Em suma, mesmo sendo um tema recente com relação aos já inseridos neste
meio, é uma solução para divergências judiciais de grande relevância e frequência. Esta,
surgindo como forma de auxiliar na ascensão da economia em crise econômica mundial,
consistindo na realização de indivíduos que escolhem pela obtenção repartida de
determinada propriedade, pelo fato da não detenção de abundantes capitais para investir.

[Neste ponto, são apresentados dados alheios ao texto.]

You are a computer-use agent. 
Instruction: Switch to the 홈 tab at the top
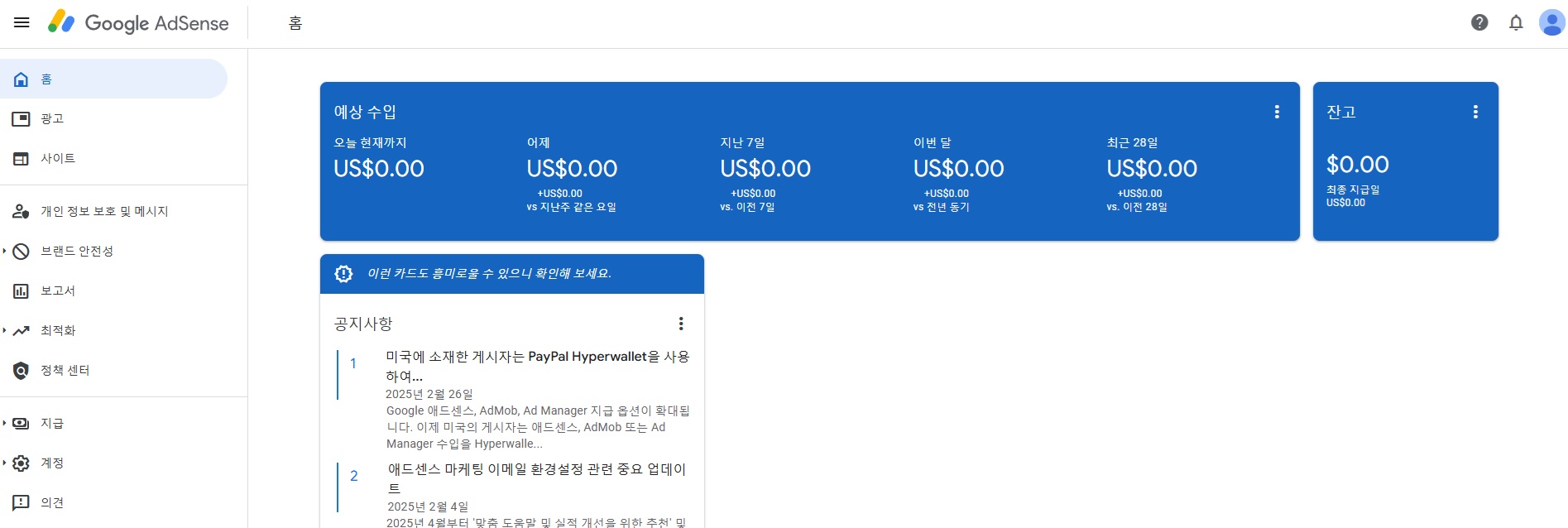pyautogui.click(x=295, y=23)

A presença deste instituto no Brasil vinha produzindo relutância e receios ao


meio jurídico, devido a ignorância sobre tal assunto. Contudo, a promulgação da Lei
13.777, que regulamenta a multipropriedade imobiliária, dando nova redação ao artigo
1.358 do Código Civil e aos artigos 176 e 178 da Lei 6.015/73, a Lei de Registros
Públicos, objetiva estimular o direito de propriedade e extrair a insegurança jurídica que
afetava o instituto. Tal ato trouxe vários benefícios que popularizam e facilitam o
emprego de tal aspecto jurídico. Assim, se dá na categoria de compartilhamento de
propriedade no tempo e não apenas no espaço, que alavanca a economia do país,
permitindo, num só ato, que pessoas de classes menos privilegiadas consigam adquirir
um imóvel de alto valor, com investimento de menor custo, além de poder beneficiar o
setor hoteleiro. Tendo tal lei descrita como um marco relevante para o setor imobiliário
brasileiro.

Diante ao exposto, conclui-se que a multipropriedade ainda depende de


intervenções da doutrina e do legislador, mas a recente Lei da Multipropriedade
Imobiliária já foi um avanço notável. Tal instituto tem e terá grande impacto no
mercado econômico do país, consequência da facilidade que a multipropriedade
possibilita no ingresso ao mercado imobiliário de pessoas sem uma receita abundante.